- _DOCUMENT SECTION_
....................

Whose Law Governs Canadian Data?
The CLOUD Act, Executive Agreements and Digital Sovereignty
SPECIAL REPORT
MARCH 11, 2026
11. The CLOUD Act in the Longer U.S. Pattern of Extraterritorial Reach
The CLOUD Act is not an anomaly. It is the data-access counterpart to a longer US practice of asserting extraterritorial jurisdiction where US interests are engaged, shifting jurisdictional hooks away from territory and toward nexus (corporate presence, control, financial rails, infrastructure dependence). The CLOUD Act’s key move is to make provider “possession, custody or control” — not server location — the trigger for compelled disclosure, anchoring extraterritorial reach in corporate structure and operational access.
11.1 How Canada Has Responded in the Past: FEMA as a sovereignty template
Canada has not been passive in the face of US extraterritorial measures. The principal domestic tool is the Foreign Extraterritorial Measures Act (FEMA), which empowers cabinet/Attorney General mechanisms to restrict compliance with foreign measures that adversely affect Canadian interests. FEMA has been used as a sovereignty shield, including by blocking orders in response to US extraterritorial sanctions and procurement measures.

....................

- _GIVEN INFORMATION_

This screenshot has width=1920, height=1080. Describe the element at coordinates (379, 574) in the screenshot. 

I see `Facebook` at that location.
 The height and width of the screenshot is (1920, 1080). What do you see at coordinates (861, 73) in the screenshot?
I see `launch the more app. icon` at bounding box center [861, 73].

....................

- _STATED EXERCISE A_
Can you reproduce the passage of the CLOUD Act report that opens with the words containing "The CLOUD Act, Executive" and closes with "and operational access."?
- _STATED EXERCISE B_
Can you continue the CLOUD Act report from its last sentence onward?

- _TASK OUTPUT A_
The CLOUD Act, Executive Agreements and Digital Sovereignty
SPECIAL REPORT
MARCH 11, 2026
11. The CLOUD Act in the Longer U.S. Pattern of Extraterritorial Reach
The CLOUD Act is not an anomaly. It is the data-access counterpart to a longer US practice of asserting extraterritorial jurisdiction where US interests are engaged, shifting jurisdictional hooks away from territory and toward nexus (corporate presence, control, financial rails, infrastructure dependence). The CLOUD Act’s key move is to make provider “possession, custody or control” — not server location — the trigger for compelled disclosure, anchoring extraterritorial reach in corporate structure and operational access.

- _TASK OUTPUT B_
11.2 FEMA’s Potential Application to Digital Data Compulsion
FEMA’s existing architecture, while developed primarily in response to US economic sanctions against Cuba, contains provisions that could be adapted to address the CLOUD Act’s compulsion to obtain Canadian data. Section 3 of FEMA permits the Attorney General to issue orders prohibiting or restricting the production and disclosure to a foreign tribunal of documents located in Canada or under the possession or control of Canadian citizens or residents, and the giving of evidence by Canadian citizens or residents to foreign tribunals.112
These powers may be exercised when the Attorney General is of the opinion that the foreign tribunal is exercising powers that “adversely affect significant Canadian interests in relation to international trade or commerce involving a business carried on in whole or in part in Canada” or that “infringe Canadian sovereignty.”113
11.3 Adaptation Challenges
Several challenges would need to be addressed before FEMA could serve as an effective blocking mechanism for CLOUD Act demands:
- Definition of “foreign tribunal”: CLOUD Act demands are served directly on providers by US law enforcement agencies, typically without judicial involvement at the demand stage. Whether an agency subpoena or National Security Letter qualifies as action by a foreign tribunal under FEMA remains unclear.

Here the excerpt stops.